Both Handler and Server can be registered with net/http, or their ServeHTTP method can be called directly. Handler accepts a simple callback function, allowing the use of closures for richer context.
Connection Send/Receive
Using websocket.Message provides simple binary or string send/receive with each call representing a complete frame. The websocket.Codec interface supports custom serialization; websocket.JSON is a ready‑made JSON codec. Although *websocket.Conn implements net.Conn, using raw Read/Write bypasses WebSocket framing and is unnecessary.
Upgrading from TCP to WebSocket
Because the private TCP protocol and the WebSocket handshake have completely different headers, checking whether the first three bytes equal GET distinguishes a WebSocket upgrade request. The challenge is converting a []byte plus a *net.TCPConn into an http.ResponseWriter and *http.Request for the standard WebSocket handler.
http.ResponseWriter
type wsFakeWriter struct {
conn *net.TCPConn
rw *bufio.ReadWriter
}
func makeHttpResponseWriter(conn *net.TCPConn) *wsFakeWriter {
w := new(wsFakeWriter)
w.conn = conn
w.rw = bufio.NewReadWriter(bufio.NewReader(conn), bufio.NewWriter(conn))

▶ Work item:
Repeat the page extract from "Both Handler and" to "and is unnecessary.", but switch "closures" to "anonymous functions".

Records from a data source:

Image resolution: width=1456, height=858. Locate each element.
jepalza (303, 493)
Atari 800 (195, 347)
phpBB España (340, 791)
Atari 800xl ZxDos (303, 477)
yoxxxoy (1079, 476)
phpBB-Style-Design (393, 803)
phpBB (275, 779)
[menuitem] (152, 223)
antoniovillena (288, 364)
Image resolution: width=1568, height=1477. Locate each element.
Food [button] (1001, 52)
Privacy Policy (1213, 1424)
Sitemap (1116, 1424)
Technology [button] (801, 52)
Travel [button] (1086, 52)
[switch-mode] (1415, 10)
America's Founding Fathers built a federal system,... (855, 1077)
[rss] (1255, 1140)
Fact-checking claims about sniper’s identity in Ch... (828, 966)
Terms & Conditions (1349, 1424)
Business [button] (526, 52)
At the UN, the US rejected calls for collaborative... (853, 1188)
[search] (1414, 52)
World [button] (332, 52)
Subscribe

▶ Response to this exercise:
Both Handler and Server can be registered with net/http, or their ServeHTTP method can be called directly. Handler accepts a simple callback function, allowing the use of anonymous functions for richer context.
Connection Send/Receive
Using websocket.Message provides simple binary or string send/receive with each call representing a complete frame. The websocket.Codec interface supports custom serialization; websocket.JSON is a ready‑made JSON codec. Although *websocket.Conn implements net.Conn, using raw Read/Write bypasses WebSocket framing and is unnecessary.